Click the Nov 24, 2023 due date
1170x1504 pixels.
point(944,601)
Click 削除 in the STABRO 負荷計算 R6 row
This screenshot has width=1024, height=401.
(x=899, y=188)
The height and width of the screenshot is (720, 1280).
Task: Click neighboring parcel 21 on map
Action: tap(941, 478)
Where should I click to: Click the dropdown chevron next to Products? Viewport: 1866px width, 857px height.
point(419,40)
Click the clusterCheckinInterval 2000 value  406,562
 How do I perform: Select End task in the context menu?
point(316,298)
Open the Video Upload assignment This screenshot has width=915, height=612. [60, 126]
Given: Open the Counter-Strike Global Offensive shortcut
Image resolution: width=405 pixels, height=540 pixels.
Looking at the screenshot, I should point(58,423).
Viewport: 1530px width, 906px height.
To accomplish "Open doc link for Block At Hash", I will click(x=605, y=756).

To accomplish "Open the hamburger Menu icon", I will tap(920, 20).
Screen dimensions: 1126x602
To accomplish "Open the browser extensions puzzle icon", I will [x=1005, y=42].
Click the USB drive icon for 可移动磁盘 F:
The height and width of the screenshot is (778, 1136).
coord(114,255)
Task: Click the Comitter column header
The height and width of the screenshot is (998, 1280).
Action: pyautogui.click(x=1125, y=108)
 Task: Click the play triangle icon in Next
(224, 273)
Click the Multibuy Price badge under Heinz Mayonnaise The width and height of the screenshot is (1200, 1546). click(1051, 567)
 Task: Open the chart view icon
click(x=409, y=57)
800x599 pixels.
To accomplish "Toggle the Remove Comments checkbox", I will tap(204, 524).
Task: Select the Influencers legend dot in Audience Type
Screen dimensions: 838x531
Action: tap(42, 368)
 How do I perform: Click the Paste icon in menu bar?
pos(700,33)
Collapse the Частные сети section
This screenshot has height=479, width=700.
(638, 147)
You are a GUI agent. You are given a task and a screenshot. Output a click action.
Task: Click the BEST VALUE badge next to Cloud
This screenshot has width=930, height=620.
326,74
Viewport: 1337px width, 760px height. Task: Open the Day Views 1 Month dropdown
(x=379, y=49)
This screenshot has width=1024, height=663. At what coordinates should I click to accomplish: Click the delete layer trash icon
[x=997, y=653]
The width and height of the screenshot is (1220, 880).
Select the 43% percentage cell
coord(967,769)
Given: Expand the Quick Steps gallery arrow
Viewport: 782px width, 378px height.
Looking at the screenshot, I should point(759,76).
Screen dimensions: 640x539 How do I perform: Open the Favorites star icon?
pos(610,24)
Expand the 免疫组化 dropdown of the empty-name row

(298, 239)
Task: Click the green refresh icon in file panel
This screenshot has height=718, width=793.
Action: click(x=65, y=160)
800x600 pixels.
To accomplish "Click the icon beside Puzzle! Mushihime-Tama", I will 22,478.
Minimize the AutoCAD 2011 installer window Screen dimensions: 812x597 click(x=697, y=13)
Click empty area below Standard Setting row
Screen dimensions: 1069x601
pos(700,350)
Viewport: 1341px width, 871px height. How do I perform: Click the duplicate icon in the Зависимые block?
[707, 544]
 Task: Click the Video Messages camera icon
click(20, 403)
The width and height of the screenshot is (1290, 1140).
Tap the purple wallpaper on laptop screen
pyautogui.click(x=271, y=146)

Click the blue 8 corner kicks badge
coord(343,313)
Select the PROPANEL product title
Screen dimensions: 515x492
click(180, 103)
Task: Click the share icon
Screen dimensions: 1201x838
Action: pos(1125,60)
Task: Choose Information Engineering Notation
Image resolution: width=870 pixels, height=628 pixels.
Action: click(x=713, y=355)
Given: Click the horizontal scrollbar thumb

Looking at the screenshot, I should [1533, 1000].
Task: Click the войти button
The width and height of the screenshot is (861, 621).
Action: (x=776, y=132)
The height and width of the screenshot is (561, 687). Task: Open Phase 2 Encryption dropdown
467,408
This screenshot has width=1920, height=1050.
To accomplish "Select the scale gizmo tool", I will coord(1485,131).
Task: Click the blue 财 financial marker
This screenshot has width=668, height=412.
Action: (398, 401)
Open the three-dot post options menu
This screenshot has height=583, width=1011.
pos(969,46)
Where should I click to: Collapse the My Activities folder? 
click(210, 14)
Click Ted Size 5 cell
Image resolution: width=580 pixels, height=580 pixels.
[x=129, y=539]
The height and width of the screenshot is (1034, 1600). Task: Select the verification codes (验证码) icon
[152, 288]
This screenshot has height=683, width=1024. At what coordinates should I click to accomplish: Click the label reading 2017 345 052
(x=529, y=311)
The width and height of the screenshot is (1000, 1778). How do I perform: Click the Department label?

____________

## Try it
The answer is the full set of records above, repeated exactly.

## The answer
Click the Nov 24, 2023 due date
1170x1504 pixels.
point(944,601)
Click 削除 in the STABRO 負荷計算 R6 row
This screenshot has width=1024, height=401.
(x=899, y=188)
The height and width of the screenshot is (720, 1280).
Task: Click neighboring parcel 21 on map
Action: tap(941, 478)
Where should I click to: Click the dropdown chevron next to Products? Viewport: 1866px width, 857px height.
point(419,40)
Click the clusterCheckinInterval 2000 value  406,562
 How do I perform: Select End task in the context menu?
point(316,298)
Open the Video Upload assignment This screenshot has width=915, height=612. [60, 126]
Given: Open the Counter-Strike Global Offensive shortcut
Image resolution: width=405 pixels, height=540 pixels.
Looking at the screenshot, I should point(58,423).
Viewport: 1530px width, 906px height.
To accomplish "Open doc link for Block At Hash", I will click(x=605, y=756).

To accomplish "Open the hamburger Menu icon", I will tap(920, 20).
Screen dimensions: 1126x602
To accomplish "Open the browser extensions puzzle icon", I will [x=1005, y=42].
Click the USB drive icon for 可移动磁盘 F:
The height and width of the screenshot is (778, 1136).
coord(114,255)
Task: Click the Comitter column header
The height and width of the screenshot is (998, 1280).
Action: pyautogui.click(x=1125, y=108)
 Task: Click the play triangle icon in Next
(224, 273)
Click the Multibuy Price badge under Heinz Mayonnaise The width and height of the screenshot is (1200, 1546). click(1051, 567)
 Task: Open the chart view icon
click(x=409, y=57)
800x599 pixels.
To accomplish "Toggle the Remove Comments checkbox", I will tap(204, 524).
Task: Select the Influencers legend dot in Audience Type
Screen dimensions: 838x531
Action: tap(42, 368)
 How do I perform: Click the Paste icon in menu bar?
pos(700,33)
Collapse the Частные сети section
This screenshot has height=479, width=700.
(638, 147)
You are a GUI agent. You are given a task and a screenshot. Output a click action.
Task: Click the BEST VALUE badge next to Cloud
This screenshot has width=930, height=620.
326,74
Viewport: 1337px width, 760px height. Task: Open the Day Views 1 Month dropdown
(x=379, y=49)
This screenshot has width=1024, height=663. At what coordinates should I click to accomplish: Click the delete layer trash icon
[x=997, y=653]
The width and height of the screenshot is (1220, 880).
Select the 43% percentage cell
coord(967,769)
Given: Expand the Quick Steps gallery arrow
Viewport: 782px width, 378px height.
Looking at the screenshot, I should point(759,76).
Screen dimensions: 640x539 How do I perform: Open the Favorites star icon?
pos(610,24)
Expand the 免疫组化 dropdown of the empty-name row

(298, 239)
Task: Click the green refresh icon in file panel
This screenshot has height=718, width=793.
Action: click(x=65, y=160)
800x600 pixels.
To accomplish "Click the icon beside Puzzle! Mushihime-Tama", I will 22,478.
Minimize the AutoCAD 2011 installer window Screen dimensions: 812x597 click(x=697, y=13)
Click empty area below Standard Setting row
Screen dimensions: 1069x601
pos(700,350)
Viewport: 1341px width, 871px height. How do I perform: Click the duplicate icon in the Зависимые block?
[707, 544]
 Task: Click the Video Messages camera icon
click(20, 403)
The width and height of the screenshot is (1290, 1140).
Tap the purple wallpaper on laptop screen
pyautogui.click(x=271, y=146)

Click the blue 8 corner kicks badge
coord(343,313)
Select the PROPANEL product title
Screen dimensions: 515x492
click(180, 103)
Task: Click the share icon
Screen dimensions: 1201x838
Action: pos(1125,60)
Task: Choose Information Engineering Notation
Image resolution: width=870 pixels, height=628 pixels.
Action: click(x=713, y=355)
Given: Click the horizontal scrollbar thumb

Looking at the screenshot, I should [1533, 1000].
Task: Click the войти button
The width and height of the screenshot is (861, 621).
Action: (x=776, y=132)
The height and width of the screenshot is (561, 687). Task: Open Phase 2 Encryption dropdown
467,408
This screenshot has width=1920, height=1050.
To accomplish "Select the scale gizmo tool", I will coord(1485,131).
Task: Click the blue 财 financial marker
This screenshot has width=668, height=412.
Action: (398, 401)
Open the three-dot post options menu
This screenshot has height=583, width=1011.
pos(969,46)
Where should I click to: Collapse the My Activities folder? 
click(210, 14)
Click Ted Size 5 cell
Image resolution: width=580 pixels, height=580 pixels.
[x=129, y=539]
The height and width of the screenshot is (1034, 1600). Task: Select the verification codes (验证码) icon
[152, 288]
This screenshot has height=683, width=1024. At what coordinates should I click to accomplish: Click the label reading 2017 345 052
(x=529, y=311)
The width and height of the screenshot is (1000, 1778). How do I perform: Click the Department label?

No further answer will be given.